Fig. 2: Pixie identifies accurate and consistent pixel-level features in lymph node tissue.
From: Robust phenotyping of highly multiplexed tissue imaging data using pixel-level clustering

a Overview of pixel clustering in Pixie. Individual pixels are clustered using a self-organizing map (SOM) based on a set of phenotypic markers. The clusters output by the SOM are metaclustered using consensus hierarchical clustering. If necessary, users can manually adjust the metaclusters, then annotate each metacluster with its phenotype based on its expression profile using our easy-to-use GUI. b Heatmap of mean marker expression of pixel cluster phenotypes for an example dataset of lymph node samples. Expression values were z-scored for each marker. c Multi-channel MIBI-TOF image of a representative field-of-view (FOV) (left), the corresponding pixel phenotype map (middle), and representative insets (right).

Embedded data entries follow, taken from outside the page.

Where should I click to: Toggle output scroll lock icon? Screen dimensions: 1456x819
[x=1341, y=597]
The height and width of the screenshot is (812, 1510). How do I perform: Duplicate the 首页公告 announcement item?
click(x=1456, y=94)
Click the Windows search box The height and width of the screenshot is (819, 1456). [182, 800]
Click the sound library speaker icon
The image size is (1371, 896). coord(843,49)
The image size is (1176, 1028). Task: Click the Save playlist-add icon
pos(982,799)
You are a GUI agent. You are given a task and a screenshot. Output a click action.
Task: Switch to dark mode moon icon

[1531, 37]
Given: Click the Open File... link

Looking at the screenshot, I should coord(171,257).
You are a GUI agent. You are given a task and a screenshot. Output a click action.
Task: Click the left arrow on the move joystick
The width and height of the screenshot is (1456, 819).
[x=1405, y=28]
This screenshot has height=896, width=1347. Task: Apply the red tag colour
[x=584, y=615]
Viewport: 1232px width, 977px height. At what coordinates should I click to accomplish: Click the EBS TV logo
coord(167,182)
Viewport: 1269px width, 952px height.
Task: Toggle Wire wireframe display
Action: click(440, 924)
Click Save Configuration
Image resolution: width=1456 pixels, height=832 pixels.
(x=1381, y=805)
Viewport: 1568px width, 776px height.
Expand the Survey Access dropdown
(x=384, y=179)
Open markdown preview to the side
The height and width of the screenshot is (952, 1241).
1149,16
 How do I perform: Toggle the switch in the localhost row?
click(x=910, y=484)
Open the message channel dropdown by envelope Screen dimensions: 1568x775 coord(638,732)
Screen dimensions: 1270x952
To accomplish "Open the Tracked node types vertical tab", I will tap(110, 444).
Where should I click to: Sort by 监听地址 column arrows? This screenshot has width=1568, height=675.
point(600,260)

Colors in the pixel phenotype map correspond to the heatmap in (b). d The FOV in C colored according to the cluster consistency score. e Distribution of cluster consistency score across all pixels in the dataset. f Comparison of cluster consistency score across different pre-processing steps. Boxplots show median as the center and 25th and 75th percentiles as the bounds of the box. n = 12,515,748 pixels from 12 images. **** indicates p value < 2e-16 using a two-sided Wilcoxon test.